I am using Visual Studio 2013, and taking a course in C programming and we started talking about memory bugs detaction, in particular memory leaks, and how to detect them using Valgrind on Linux.
I want to know if there is a way to detect such memory leaks using VS 2013. I tried searching online but it just leads to lots of articles and blogs and msdn posts and blogs with lots of words like dump files, and analizing them, etc which weird because:
1) It sounds so complex, convoluted and unintuitive it is actually hard to comprehend it.
2) The main reason this is weird is due to the fact that VS is the most advanced IDE around and Microsoft spends so much money on in, yet from what I have read it seems that there is no simple way to use VS to detect memory leaks - certainly no way that's as simple as Valgrind where I only have to compile the program and run the command
valgrind -leaks-check=yes ProgramName
and it simply prints to me all location it thinks there is a memory leak and describes the error (like not freeing memory after allocating it with malloc hence having "dead" memory after the program finishes, or accessing memory that's out of the array bounds)
So my question is how to use VS 2013 in order to achieve the same results and to find out First in high level if there are memory leaks in the program, and second - to detect in a simple manner where those leaks are- preferably without involving dump files (not that I know how to use them anyway in VS).
The answer I offer cannot be perfect as exhaustively explaining ALL features VS2013 etc. offer to find C/C++ heap hickups could be a book well sold. And not a very thin one for that matter.
First, things I will NOT cover:
sal.h - Semantic annotations (which are also used by MS tools, if provided).
Not EVERY _Crt* function available. Only a few to give the idea.

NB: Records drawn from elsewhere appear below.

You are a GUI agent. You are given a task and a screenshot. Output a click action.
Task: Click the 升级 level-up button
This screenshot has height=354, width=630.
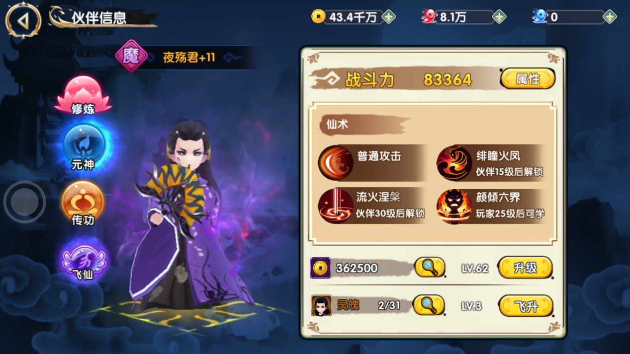point(525,268)
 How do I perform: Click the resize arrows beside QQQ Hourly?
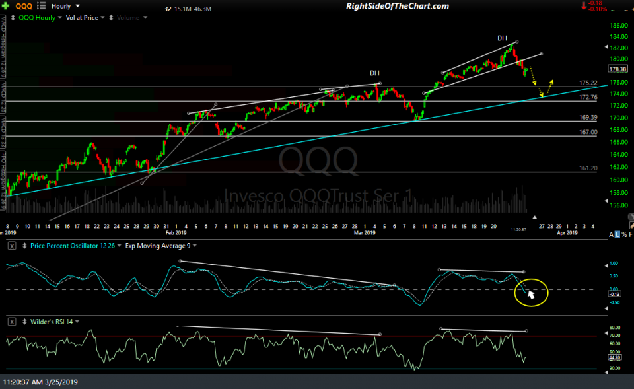[13, 17]
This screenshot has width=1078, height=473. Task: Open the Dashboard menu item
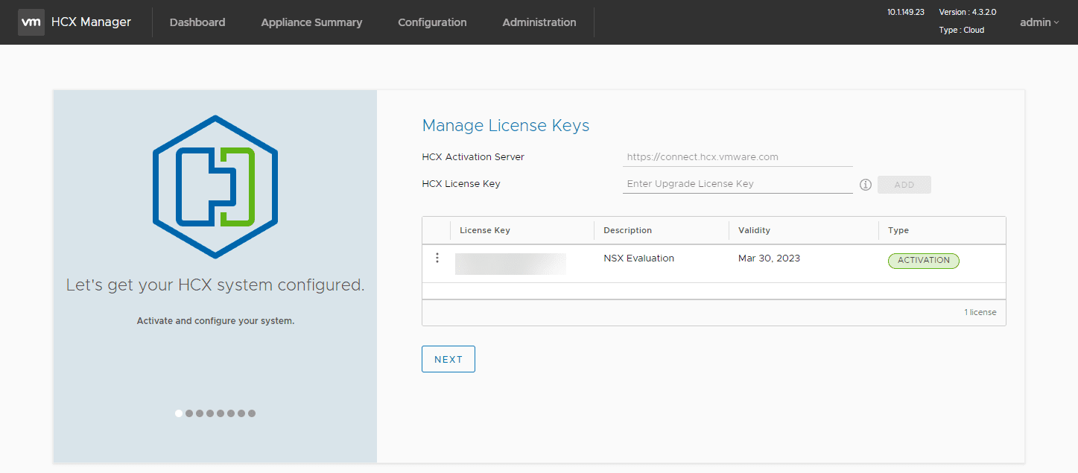pos(197,22)
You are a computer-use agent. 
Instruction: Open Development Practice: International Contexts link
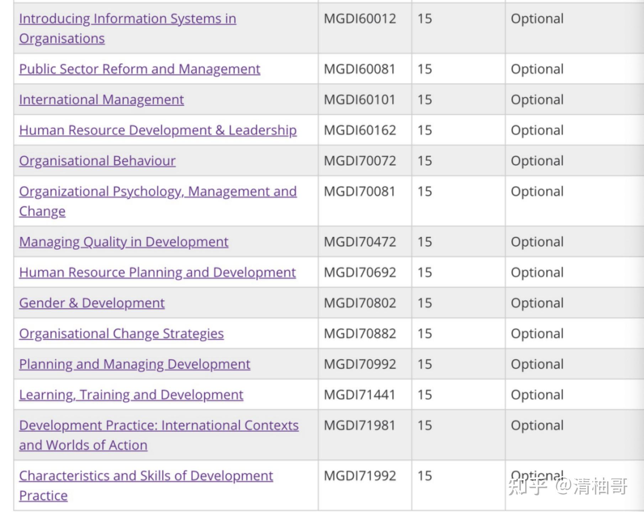pos(159,426)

Additional steps an application designer might to add to their design for a "production quality" code base.
Having said that, here a piece of annotated code containing various bugs. Each bug is annotated with how it was possible to detect it by means of what VS2013 has to offer. Either at run time or at compile time or with static code analysis.
The compile time error sections are placed in comments, btw.
#include "stdafx.h"
#include <crtdbg.h>
#include <malloc.h>
#include <cstdint>
#include <cstdlib>
// This small helper class shows the _Crt functions (some of them)
// and keeps the other code less cluttered.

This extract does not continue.